我知道如何使用gpg验证,步骤如下:
$ gpg --verify somefile.sig
gpg: Signature made Tue 23 Jul 2013 13:20:02 BST using RSA key ID E1B768A0
gpg: Good signature from "Richard W.M. Jones <rjones@redhat.com>"
gpg: aka "Richard W.M. Jones <rich@annexia.org>"
gpg: WARNING: This key is not certified with a trusted signature!
gpg: There is no indication that the signature belongs to the owner.

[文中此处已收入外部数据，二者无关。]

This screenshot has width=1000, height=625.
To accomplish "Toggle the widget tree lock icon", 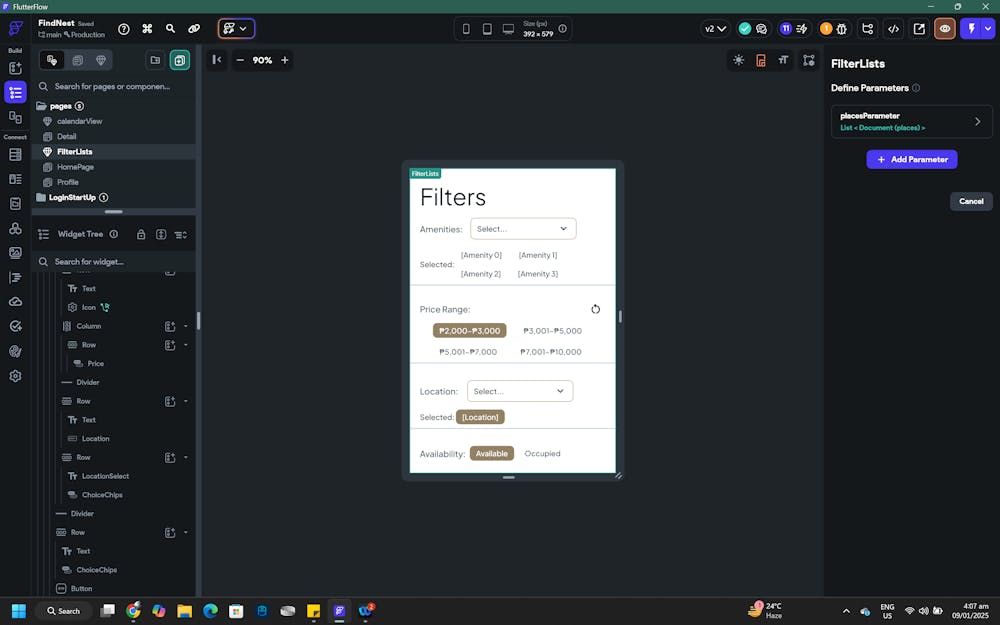I will [x=141, y=235].
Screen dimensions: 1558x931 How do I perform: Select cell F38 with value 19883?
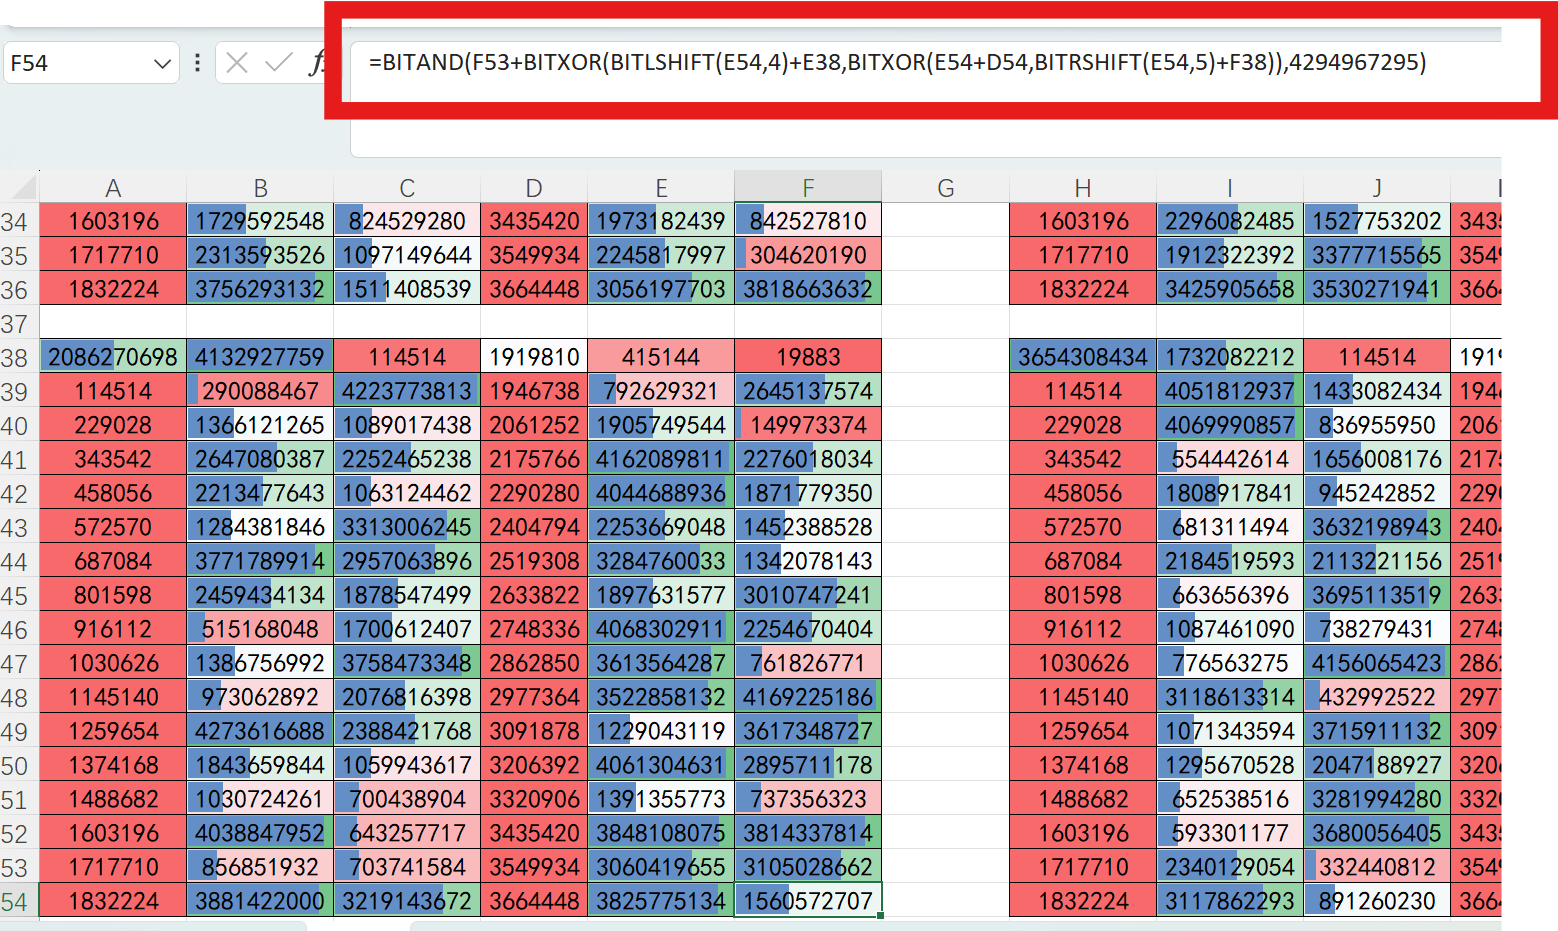point(807,357)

Primary key fingerprint: F777 4FB1 AD07 4A7E 8C87 67EA 9173 8F73 E1B7 68A0
但我真正想做的是针对特定公钥文件验证文件。
这是程序的一部分,它从网站下载大文件,并需要在使用它们之前验证它们是否被篡改。网站将包含文件和签名。该程序将随附GPG公钥。当我上传文件到网站时,我将用相应的私钥进行签名(显然不会分发)。看起来该程序应该能够执行以下操作:
gpg --no-default-keyring --verify file.sig \
--is-signed-with /usr/share/program/goodkey.asc
但是gpg
没有像这样的选项。看起来唯一的方法是解析gpg
命令的输出,但这似乎非常不安全(其中包含由攻击者控制的文本)。
编辑:我不知道在这里回答自己的问题的礼仪是什么,但我找到的答案是使用--status-fd标志。此标志生成易于解析的输出,我可以检查所需指纹:
gpg --status-fd <N> --verify file.sig
在文件描述符N上产生:
[GNUPG:] SIG_ID rpG8ATxU8yZr9SHL+VC/WQbV9ac 2013-07-23 1374582002
[GNUPG:] GOODSIG 91738F73E1B768A0 Richard W.M. Jones <rjones@redhat.com>
[GNUPG:] VALIDSIG F7774FB1AD074A7E8C8767EA91738F73E1B768A0 2013-07-23 1374582002 0 4 0 1 2 00 F7774FB1AD074A7E8C8767EA91738F73E1B768A0
[GNUPG:] TRUST_UNDEFINED
这就是例如perl的GnuPG库如何工作的方式。